*** Opening of RAW DATA ***

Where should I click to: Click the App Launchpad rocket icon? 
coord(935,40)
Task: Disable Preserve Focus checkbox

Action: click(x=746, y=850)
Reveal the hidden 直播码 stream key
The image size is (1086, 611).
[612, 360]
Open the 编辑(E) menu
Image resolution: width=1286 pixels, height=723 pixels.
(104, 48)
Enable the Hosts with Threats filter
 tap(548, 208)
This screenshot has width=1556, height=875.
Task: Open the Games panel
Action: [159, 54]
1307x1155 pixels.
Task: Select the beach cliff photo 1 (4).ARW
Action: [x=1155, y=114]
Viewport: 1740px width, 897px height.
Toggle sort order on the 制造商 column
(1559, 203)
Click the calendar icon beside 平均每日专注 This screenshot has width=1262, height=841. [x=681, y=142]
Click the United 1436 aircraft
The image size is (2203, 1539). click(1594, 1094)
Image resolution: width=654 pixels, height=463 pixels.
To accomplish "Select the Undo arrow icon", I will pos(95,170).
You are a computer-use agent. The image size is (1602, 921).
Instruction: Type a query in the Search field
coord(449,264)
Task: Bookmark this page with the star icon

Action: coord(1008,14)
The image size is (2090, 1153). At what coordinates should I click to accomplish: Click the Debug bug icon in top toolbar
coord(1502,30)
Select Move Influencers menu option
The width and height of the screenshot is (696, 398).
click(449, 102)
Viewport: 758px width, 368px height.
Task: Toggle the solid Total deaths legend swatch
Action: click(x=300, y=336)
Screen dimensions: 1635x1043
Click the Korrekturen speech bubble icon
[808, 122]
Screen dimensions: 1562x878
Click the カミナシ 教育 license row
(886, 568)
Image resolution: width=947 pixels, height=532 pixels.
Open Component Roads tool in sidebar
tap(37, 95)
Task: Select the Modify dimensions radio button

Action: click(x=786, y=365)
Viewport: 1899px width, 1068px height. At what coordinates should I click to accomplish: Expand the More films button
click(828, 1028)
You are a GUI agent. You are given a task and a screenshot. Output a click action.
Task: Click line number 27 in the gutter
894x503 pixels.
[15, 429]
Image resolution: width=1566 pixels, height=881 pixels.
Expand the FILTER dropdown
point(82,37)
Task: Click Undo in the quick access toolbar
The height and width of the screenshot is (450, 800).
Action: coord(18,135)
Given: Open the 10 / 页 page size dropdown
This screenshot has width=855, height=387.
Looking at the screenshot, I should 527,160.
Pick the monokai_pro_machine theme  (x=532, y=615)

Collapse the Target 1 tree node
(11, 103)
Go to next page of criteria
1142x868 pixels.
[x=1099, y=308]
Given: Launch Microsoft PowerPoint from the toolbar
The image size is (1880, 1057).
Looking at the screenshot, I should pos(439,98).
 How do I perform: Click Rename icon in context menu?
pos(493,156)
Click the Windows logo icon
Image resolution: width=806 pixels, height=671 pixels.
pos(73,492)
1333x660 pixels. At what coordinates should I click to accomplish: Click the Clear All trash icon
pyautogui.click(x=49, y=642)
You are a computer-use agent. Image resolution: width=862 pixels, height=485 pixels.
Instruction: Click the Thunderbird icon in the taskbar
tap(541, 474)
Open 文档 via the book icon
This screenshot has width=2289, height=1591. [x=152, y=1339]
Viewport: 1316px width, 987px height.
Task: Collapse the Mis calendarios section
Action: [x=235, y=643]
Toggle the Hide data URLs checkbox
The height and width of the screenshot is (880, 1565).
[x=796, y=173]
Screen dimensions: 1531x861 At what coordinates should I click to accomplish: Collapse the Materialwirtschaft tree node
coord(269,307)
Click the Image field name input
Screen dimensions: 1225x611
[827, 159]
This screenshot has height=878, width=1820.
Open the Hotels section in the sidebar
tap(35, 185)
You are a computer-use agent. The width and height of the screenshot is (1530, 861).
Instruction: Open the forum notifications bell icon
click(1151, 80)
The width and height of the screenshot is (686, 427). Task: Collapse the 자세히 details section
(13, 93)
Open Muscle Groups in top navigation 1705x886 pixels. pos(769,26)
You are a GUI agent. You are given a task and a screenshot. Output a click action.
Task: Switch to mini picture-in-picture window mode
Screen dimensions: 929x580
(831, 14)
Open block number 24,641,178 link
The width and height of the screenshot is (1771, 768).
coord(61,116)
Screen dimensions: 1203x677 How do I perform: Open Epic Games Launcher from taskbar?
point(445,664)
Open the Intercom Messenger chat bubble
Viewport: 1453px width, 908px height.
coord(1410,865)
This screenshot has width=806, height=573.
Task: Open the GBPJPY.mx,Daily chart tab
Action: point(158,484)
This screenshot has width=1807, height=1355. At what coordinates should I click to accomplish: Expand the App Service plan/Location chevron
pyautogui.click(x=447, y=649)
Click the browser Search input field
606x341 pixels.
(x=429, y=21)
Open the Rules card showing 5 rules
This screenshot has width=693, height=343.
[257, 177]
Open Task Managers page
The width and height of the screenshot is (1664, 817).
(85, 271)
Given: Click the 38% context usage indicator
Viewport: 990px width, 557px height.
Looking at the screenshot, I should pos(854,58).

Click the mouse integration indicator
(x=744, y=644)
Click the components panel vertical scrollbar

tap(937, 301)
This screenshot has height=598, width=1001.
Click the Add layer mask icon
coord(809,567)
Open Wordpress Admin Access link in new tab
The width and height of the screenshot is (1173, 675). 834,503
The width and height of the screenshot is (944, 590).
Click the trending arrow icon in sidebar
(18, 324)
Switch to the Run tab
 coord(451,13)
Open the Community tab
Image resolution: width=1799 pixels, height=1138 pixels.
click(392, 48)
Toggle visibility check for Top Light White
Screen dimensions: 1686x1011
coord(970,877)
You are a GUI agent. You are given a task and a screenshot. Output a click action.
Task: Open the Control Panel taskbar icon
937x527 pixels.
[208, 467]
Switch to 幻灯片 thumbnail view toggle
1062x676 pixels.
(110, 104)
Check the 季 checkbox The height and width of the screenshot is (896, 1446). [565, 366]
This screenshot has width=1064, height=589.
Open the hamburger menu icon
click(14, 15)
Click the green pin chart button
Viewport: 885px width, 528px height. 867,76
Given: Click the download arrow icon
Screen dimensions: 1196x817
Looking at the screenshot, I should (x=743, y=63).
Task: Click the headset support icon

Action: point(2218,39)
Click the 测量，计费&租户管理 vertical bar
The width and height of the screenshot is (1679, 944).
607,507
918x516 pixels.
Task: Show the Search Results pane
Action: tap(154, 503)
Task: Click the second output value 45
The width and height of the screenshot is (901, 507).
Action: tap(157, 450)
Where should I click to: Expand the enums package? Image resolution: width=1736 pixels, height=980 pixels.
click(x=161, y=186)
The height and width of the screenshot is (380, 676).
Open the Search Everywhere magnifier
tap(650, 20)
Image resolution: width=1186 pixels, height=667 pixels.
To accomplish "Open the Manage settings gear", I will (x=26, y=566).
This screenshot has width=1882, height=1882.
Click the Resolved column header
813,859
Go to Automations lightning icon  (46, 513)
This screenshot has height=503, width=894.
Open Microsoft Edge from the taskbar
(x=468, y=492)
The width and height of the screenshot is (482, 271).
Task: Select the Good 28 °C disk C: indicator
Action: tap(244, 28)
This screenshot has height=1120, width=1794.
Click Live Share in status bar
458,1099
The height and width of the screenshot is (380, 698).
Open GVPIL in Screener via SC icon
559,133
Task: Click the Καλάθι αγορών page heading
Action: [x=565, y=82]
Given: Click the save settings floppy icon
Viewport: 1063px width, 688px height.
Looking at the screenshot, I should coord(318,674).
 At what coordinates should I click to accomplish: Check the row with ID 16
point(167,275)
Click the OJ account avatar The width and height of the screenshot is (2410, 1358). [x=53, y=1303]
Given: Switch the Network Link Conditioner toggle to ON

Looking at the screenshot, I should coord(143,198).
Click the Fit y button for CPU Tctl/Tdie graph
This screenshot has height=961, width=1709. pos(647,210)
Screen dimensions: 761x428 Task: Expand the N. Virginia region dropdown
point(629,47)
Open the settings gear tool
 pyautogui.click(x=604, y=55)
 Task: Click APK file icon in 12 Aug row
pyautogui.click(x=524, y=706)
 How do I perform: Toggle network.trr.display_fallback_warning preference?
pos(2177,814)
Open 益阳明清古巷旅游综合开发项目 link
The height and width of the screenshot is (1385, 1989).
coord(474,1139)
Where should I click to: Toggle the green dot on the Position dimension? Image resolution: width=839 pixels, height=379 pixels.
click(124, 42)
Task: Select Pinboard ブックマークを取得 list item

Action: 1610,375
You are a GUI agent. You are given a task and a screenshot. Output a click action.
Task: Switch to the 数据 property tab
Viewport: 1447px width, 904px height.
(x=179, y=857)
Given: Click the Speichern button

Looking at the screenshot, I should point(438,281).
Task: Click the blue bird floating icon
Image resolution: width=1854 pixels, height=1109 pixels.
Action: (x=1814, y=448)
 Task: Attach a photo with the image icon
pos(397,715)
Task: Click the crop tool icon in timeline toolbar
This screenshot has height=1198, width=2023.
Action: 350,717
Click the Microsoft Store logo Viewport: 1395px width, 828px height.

*** Close of RAW DATA ***

All lines above that hold the string "Undo" should be copied.

**REPLY TO THE EXERCISE**
To accomplish "Select the Undo arrow icon", I will pos(95,170).
Task: Click Undo in the quick access toolbar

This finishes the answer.